TwentyFour is a hyperbole. Yes, threats to America are more dramatic on television than they are in the real world, and yes, jihadi salafist martyrs make pretty good boogyemen for American television viewers. That doesn't make make the show a neo-con Chick Tract. It is easy, though, to focus on a couple of hot-button ideas like evil brown men and dirty bombs, but that simplistic view ignores a great deal about the whole. For one, the show takes a dim view of preemptive military adventures. It takes an even dimmer view of large oil companies and Presidents who lie to the American people and claim extra-Constitutional powers. And just so we're clear, racism and religious intolerance are cast in a poor light as well. But to get to all that, you've got to actually watch the episodes, perhaps even an entire season, before making a judgment.
And let me be clear, I'm not saying that people shouldn't take entertainment seriously. After all, I'm writing my thesis on biker films, so it would be a bit hypocritical of me to say "meh, it doesn't matter." Television does matter. It reaches almost as many Americans as water, and what it says says a lot about the culture that makes and consumes it. Of course, what we read into our entertainment, and how we read it, says a lot about us as well. If we're going to examine ourselves, let's do it right, otherwise it's just trainspotting. Oh, and I wrote a couple of papers about TwentyFour a while back. Feel free to take a look:
British Culture and spooks
Family, Fear, Paranoia and Revenge in 21st Century America: A Cultural Analysis of 24
Labels: 24, criticism, television, twentyfour
4 Comments:
Alas, I have never seen 24.
~Joy
Having never seen 24 I should not comment, but when has ignorance on a subject ever kept me from waxing smart?
It seems as though 24 is a victim of its veiwership.

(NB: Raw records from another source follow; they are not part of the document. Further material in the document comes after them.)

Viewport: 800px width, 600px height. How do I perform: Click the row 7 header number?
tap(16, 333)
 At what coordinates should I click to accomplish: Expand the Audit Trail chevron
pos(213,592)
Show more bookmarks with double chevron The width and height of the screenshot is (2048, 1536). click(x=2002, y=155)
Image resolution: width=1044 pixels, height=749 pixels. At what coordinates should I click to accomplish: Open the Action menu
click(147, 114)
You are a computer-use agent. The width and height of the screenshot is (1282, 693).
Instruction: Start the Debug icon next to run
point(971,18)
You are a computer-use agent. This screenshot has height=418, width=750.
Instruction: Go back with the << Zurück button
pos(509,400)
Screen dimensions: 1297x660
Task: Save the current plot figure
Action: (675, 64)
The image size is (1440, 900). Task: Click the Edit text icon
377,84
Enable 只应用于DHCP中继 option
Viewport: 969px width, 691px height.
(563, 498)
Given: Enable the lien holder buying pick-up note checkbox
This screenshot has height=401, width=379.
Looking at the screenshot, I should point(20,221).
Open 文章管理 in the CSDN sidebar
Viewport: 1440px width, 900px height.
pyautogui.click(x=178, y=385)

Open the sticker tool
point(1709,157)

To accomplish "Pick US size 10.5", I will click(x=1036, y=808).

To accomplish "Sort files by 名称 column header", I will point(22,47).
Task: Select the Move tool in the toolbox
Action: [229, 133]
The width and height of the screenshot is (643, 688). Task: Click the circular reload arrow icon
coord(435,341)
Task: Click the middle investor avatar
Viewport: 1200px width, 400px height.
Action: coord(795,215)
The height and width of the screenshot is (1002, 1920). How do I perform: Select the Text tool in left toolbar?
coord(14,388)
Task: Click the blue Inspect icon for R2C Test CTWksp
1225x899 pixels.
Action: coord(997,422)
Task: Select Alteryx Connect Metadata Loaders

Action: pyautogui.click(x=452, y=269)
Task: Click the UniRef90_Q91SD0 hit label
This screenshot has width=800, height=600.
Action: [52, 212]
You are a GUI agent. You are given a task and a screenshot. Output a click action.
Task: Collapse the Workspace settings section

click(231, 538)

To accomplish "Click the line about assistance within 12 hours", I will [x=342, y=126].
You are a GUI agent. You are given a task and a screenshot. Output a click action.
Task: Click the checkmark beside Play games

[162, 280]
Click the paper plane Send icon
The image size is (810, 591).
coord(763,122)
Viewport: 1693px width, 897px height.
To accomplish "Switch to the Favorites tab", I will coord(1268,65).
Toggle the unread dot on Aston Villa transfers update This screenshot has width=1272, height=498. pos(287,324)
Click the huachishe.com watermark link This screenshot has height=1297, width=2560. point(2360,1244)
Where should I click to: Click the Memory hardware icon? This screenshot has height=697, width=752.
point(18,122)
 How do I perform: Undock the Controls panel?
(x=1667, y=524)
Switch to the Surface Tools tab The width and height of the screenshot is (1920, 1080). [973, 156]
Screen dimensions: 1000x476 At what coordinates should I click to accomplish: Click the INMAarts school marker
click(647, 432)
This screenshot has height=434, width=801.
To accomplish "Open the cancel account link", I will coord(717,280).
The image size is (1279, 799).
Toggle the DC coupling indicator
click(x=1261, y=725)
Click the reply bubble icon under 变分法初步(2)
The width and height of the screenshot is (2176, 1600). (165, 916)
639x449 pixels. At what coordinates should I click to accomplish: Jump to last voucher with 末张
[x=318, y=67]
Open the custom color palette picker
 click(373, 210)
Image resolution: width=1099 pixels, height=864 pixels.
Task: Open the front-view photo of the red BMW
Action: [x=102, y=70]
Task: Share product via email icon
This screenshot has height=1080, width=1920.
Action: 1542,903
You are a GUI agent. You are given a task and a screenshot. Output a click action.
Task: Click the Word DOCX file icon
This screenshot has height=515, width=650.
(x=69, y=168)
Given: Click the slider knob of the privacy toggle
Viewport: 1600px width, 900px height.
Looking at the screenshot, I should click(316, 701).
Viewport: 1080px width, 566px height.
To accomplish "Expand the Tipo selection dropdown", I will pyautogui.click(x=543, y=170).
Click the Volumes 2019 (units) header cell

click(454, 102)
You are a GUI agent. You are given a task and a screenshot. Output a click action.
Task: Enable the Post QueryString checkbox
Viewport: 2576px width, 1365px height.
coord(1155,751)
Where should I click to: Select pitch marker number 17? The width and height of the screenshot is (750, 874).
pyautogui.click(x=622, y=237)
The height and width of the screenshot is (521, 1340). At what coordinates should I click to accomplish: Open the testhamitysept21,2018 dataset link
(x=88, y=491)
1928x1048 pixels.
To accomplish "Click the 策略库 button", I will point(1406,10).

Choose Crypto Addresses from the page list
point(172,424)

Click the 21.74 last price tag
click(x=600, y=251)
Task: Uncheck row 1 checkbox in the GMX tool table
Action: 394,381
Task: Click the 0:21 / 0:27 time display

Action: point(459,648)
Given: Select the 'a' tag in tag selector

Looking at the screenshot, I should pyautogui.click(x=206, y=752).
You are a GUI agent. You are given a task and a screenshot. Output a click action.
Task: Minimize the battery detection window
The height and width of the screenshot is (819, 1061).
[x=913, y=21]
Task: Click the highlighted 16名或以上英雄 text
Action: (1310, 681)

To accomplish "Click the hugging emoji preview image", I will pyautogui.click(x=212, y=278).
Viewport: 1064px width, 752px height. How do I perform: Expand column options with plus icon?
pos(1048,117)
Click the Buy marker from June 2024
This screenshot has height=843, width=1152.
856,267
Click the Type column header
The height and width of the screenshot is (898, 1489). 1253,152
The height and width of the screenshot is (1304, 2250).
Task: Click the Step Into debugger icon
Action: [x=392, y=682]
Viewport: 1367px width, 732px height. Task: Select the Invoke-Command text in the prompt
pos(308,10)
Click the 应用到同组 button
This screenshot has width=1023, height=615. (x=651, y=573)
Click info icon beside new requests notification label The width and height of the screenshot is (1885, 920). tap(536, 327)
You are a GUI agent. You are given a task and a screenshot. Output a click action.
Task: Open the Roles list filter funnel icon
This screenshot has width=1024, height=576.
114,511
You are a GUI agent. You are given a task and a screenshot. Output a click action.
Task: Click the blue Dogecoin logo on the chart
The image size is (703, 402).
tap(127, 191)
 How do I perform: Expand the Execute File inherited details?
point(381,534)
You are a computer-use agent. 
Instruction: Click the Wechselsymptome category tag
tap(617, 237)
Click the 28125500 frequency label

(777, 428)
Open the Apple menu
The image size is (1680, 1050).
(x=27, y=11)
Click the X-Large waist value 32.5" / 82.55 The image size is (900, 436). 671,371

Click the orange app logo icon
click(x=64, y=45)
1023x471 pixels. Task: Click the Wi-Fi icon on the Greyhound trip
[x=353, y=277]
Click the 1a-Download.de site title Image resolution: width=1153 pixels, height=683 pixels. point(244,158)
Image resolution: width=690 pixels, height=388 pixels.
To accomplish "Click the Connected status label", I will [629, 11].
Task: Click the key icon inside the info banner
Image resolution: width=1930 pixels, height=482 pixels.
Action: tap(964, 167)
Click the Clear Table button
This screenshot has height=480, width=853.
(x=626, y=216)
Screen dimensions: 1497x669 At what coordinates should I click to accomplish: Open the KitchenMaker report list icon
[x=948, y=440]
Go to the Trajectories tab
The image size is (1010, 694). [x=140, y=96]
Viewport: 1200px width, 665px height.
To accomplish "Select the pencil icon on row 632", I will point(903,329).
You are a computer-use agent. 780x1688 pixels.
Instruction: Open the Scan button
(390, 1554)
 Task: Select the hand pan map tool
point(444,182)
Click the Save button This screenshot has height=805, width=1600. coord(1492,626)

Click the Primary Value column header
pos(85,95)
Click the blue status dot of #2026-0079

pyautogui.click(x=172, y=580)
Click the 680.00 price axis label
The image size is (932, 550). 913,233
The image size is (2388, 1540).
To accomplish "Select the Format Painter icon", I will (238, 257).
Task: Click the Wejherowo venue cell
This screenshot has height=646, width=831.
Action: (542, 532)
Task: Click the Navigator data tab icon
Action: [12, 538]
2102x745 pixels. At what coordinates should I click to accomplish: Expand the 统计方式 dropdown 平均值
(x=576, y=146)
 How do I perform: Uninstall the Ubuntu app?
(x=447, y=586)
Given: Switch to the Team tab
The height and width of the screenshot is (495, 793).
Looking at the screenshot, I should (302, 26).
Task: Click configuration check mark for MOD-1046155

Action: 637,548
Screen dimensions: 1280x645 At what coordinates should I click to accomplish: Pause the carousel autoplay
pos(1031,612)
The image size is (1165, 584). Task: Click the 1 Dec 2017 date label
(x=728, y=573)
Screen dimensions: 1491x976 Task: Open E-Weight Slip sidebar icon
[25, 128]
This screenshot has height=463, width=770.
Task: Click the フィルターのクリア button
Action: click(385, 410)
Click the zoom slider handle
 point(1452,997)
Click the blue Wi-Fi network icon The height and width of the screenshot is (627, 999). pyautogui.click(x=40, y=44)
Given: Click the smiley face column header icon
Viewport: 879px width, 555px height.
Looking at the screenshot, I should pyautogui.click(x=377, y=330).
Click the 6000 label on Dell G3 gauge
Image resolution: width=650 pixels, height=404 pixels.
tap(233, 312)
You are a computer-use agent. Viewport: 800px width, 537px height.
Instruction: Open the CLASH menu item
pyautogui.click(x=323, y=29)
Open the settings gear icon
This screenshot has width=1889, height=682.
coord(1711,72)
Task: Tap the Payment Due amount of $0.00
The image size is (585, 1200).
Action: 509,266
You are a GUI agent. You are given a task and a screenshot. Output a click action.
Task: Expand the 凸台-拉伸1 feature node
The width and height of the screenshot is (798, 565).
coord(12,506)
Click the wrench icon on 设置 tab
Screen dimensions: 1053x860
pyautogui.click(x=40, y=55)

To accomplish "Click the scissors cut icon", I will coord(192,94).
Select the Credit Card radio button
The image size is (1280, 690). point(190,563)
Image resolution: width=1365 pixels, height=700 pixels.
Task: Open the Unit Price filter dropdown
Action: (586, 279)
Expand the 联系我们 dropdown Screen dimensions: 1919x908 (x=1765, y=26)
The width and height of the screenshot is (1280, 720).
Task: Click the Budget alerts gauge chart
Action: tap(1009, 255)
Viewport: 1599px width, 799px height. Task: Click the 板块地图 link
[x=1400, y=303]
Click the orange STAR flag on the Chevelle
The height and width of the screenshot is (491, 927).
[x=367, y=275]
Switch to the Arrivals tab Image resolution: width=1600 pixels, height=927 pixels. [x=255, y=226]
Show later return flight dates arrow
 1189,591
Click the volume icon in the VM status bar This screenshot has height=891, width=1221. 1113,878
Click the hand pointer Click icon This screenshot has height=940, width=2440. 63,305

Some people will always find fault with it just because it has a good cross-section of the right tingling in the crotch for it.
It's like Natalie Merchant, she's cool, but its her psycho fans that would just as soon kill you as look at you. It gives her a bad name.
Heh. If the critics would actually watch 24, they'd realize the only major propoganda on the show is pro-Fox...every major government office is tuned to FoxNews or the Fox affiliate, and in the first couple of episodes, the "terrorists" were watching CNN.
C'est la vie.
I watch 24 religiously, so to speak, and could not agree with you more. There is a difference between taking entertainment seriously and presumptuously hovering poised to censure, for God knows what particular reasons.